Agriculture-dependent areas

...have seen some big changes. From the Billings (MT) Gazette:

In the nearly three decades between 1974 and 2002, more than half of the individual farms harvesting wheat in Montana disappeared.

At the same time, the number of acres farmed remained about the same, and the production of wheat on those acres actually increased by more than 3 million bushels.

That statistical snapshot illustrates the altered relationship between farmers and the land in Eastern Montana, where the major crop remains wheat.

The causes? Technology for one.

Large numbers of people moved off the land as agriculture developed from a labor-intensive activity to a capital- and technology-intensive industry. The farms they left were bought or rented by the farmers who stayed.

...

Fewer farmers harvested more wheat because of better seed varieties, tillage methods and machines and technology.

With on-board computers and electronic sensors, a farm machinery operator can know when a seed planter line is plugged or if he's losing grain out the back of a combine. The machine can calculate yield and where in the field it varies. Tractors can be steered across the prairie by a satellite signal to a global positioning system attached to the tractor cab.

"We're farming with wires now," said Thomas Welch, a professor of agriculture technology at Montana State University-Havre.

Welch said modern machinery is so efficient and powerful that engine hours have dropped from 500 a year to 200. Farmers who had three combines now own just one.

"Everything has gotten bigger and more efficient," he said.

The other claimed culprit is federal policy.

Besides the economies of scale, another factor cited in the depopulation of farmland in Eastern Montana is the Conservation Reserve Program.

The idea of the 20-year-old farm program was to remove highly erodible land from production, reducing the loss of soil to wind and water that historically plagued the Great Plains states. At the same time, the land put into CRP would reduce the acreage planted to crops - wheat and barley mostly - which were in surplus in the mid-'80s and depressing market prices.
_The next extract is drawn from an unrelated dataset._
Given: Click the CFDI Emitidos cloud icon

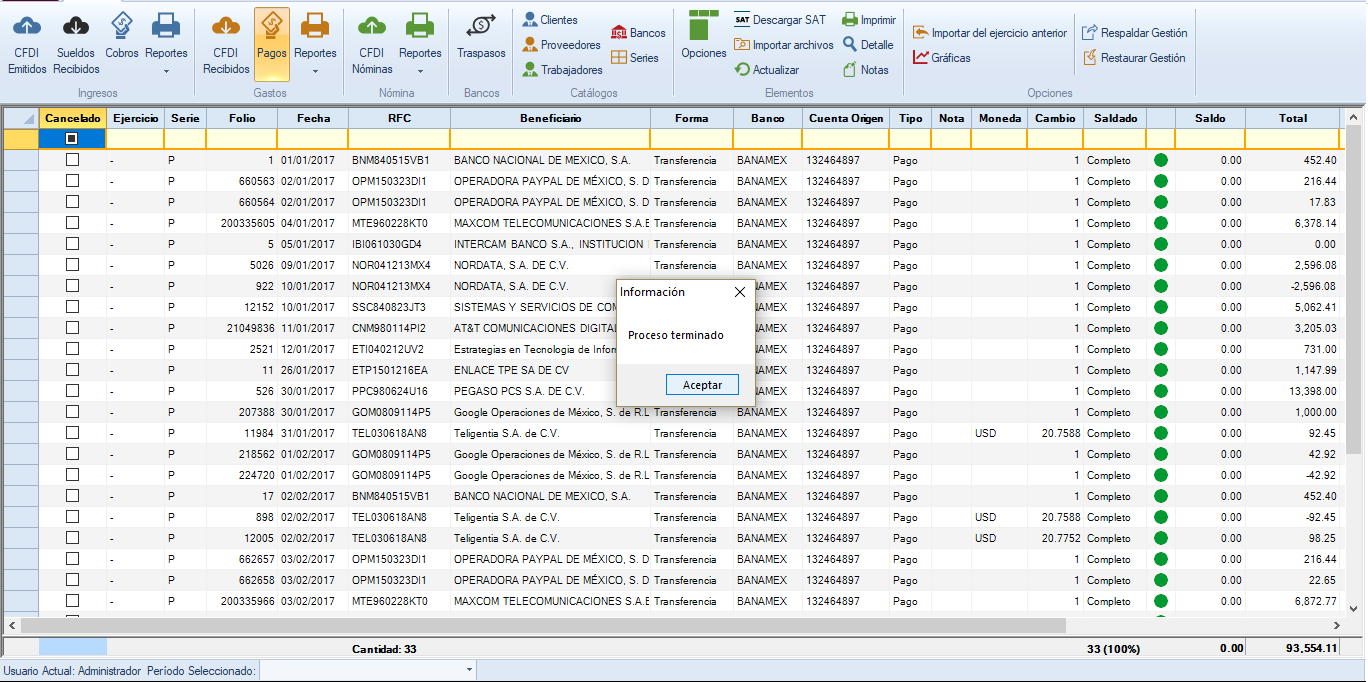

The program has been hailed as a success for its restoration of bird and wildlife habitat and reducing soil erosion.

CRP contracts are generally for 10 or 15 years. Farmers agree to put land back into range grasses and not farm it for the duration of the contract. In Montana, the average payment for land in CRP is about $35 an acre; every fall, the state of Montana and its farmers get about $110 million from U.S. Department of Agriculture.

But CRP is a controversial subject. The consensus, especially in Eastern Montana, is that it was detrimental to small communities and made things harder for young people trying to get into farming.

The CRP has undoubtedly had local effects on the amount of farmland available. But at the beginning of the article it was stated that "the number of acres farmed remained about the same" from 1974. One might expect that removing some land from tillage would result in other, previously untilled, land being brought into production. This leaves me of the opinion that the main factor is technology.

Producing more food with fewer people is a good thing on the whole, but it does put communities whose economy depended on agriculture in a bind.

The Washington Post ran an article on the effects of the CRP sometime back.